German-born professor of botany and taxonomist

Michael Joseph François Scheidweiler (1 August 1799 – 24 September 1861) was a German-born professor of botany and taxonomist, whose main area of interest was the Cactaceae. From a collection by Henri Guillaume Galeotti, he first described Ariocarpus retusus, type species of the genus in 1838 in Brussels.

==Life==
Scheidweiler was born in Cologne on 1 August 1799 and after studying humanities in Siegburg he qualified as a pharmacist in Cologne. He returned to Siegburg for a year before embarking on travels through much of Germany and Switzerland to acquire botanical knowledge, and then worked as a pharmacist and industrial chemist in Cologne and Aachen, where he married. In 1830 he settled in Belgium, first in Liège, later in Brussels, where he lectured on natural history at the Établissement Géographique de Bruxelles that Philippe Vandermaelen had established in 1830 and, from its foundation in 1836, at the State School of Veterinary Medicine and Agriculture (now the Faculty of Veterinary Medicine, University of Liège).

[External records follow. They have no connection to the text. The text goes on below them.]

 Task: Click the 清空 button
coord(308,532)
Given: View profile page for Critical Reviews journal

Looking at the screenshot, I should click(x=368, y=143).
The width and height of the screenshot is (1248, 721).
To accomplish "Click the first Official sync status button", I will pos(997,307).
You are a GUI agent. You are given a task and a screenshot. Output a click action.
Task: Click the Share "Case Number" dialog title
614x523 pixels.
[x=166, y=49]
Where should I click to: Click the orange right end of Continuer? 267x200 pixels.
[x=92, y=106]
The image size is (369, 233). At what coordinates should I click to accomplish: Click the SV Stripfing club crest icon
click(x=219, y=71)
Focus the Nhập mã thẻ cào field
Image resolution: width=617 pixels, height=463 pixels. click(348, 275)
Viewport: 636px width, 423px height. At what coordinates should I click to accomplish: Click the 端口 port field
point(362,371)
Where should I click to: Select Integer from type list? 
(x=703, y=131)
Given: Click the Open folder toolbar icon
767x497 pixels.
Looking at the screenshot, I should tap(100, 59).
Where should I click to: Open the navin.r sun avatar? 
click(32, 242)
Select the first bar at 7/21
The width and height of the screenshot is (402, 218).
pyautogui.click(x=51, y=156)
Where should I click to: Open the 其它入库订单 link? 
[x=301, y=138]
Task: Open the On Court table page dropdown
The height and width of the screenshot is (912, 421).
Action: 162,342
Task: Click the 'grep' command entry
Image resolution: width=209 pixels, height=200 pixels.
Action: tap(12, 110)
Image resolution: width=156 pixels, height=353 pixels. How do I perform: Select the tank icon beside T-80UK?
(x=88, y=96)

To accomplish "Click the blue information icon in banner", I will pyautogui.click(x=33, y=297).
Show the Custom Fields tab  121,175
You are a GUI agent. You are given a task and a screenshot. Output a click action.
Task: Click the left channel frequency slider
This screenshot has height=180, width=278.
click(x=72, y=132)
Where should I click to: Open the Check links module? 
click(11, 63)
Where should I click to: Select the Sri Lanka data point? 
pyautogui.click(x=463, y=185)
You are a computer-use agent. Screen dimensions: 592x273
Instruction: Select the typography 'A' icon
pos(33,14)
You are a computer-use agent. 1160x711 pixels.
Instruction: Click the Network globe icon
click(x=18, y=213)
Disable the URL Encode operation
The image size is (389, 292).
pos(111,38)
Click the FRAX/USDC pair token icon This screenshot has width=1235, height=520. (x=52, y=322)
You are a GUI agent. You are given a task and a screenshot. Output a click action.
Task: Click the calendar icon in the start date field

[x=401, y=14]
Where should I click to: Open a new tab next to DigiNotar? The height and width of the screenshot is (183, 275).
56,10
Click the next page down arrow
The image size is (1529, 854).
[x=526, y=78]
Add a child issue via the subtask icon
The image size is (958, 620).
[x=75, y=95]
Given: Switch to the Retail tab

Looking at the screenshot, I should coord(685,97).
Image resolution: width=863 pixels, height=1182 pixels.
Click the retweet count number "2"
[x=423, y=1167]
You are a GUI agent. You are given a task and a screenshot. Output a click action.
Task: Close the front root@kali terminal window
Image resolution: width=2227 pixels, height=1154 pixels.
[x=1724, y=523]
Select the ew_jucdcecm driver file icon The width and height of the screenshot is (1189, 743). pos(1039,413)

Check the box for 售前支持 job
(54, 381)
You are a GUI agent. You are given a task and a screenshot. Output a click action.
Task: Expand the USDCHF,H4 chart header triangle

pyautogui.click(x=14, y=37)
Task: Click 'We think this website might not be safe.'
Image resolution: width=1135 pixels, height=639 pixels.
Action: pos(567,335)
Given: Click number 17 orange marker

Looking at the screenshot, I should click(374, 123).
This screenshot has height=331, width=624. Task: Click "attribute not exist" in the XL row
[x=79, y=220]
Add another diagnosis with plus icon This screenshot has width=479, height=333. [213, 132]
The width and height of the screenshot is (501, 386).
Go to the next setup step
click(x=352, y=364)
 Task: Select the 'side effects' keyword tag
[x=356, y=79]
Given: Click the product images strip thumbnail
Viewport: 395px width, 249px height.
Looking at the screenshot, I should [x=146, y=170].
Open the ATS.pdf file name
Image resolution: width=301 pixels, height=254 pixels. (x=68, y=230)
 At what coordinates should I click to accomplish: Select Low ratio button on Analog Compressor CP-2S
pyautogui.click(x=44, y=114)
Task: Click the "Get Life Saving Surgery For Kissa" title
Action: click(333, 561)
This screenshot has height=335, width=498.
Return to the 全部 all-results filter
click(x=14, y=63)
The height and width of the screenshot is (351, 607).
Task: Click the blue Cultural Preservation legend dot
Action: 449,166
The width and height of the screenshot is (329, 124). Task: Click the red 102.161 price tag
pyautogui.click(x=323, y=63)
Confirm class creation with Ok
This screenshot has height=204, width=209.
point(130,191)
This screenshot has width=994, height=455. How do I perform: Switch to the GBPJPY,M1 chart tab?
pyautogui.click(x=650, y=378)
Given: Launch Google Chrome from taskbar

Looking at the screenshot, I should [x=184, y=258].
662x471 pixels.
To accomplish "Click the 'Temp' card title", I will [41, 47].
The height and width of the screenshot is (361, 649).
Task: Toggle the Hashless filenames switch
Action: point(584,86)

In 1850 he launched the short-lived journal L'agriculteur belge et étranger. In 1851 he was appointed instructor at the State School of Horticulture in Gentbrugge that Louis van Houtte had founded in 1849.

In 1854, the genus Scheidweileria (family Begoniaceae) was named in his honor by Johann Friedrich Klotzsch.

He died in Ghent on 24 September 1861.

==Publications==
- Cours raisonné et pratique d'agriculture et de chimie agricole, 2 volumes (1841-1843).
- Traité théorique et pratique de l'élève et de l'amélioration des bêtes à cornes (1855).
- Together with Pierre-Victor Royer, Scheidweiler translated Matthias Jakob Schleiden's Die Pflanze und ihr Leben (1848) into French as La plante et sa vie (1859).
- Scheidweiler was an active contributor to the Journal d'horticulture pratique (of which he served as editor for a short while) and to the Annales de pomologie belge et étrangère

==Author abbreviation==
Scheidweiler is denoted by the author abbreviation Scheidw. when citing a botanical name.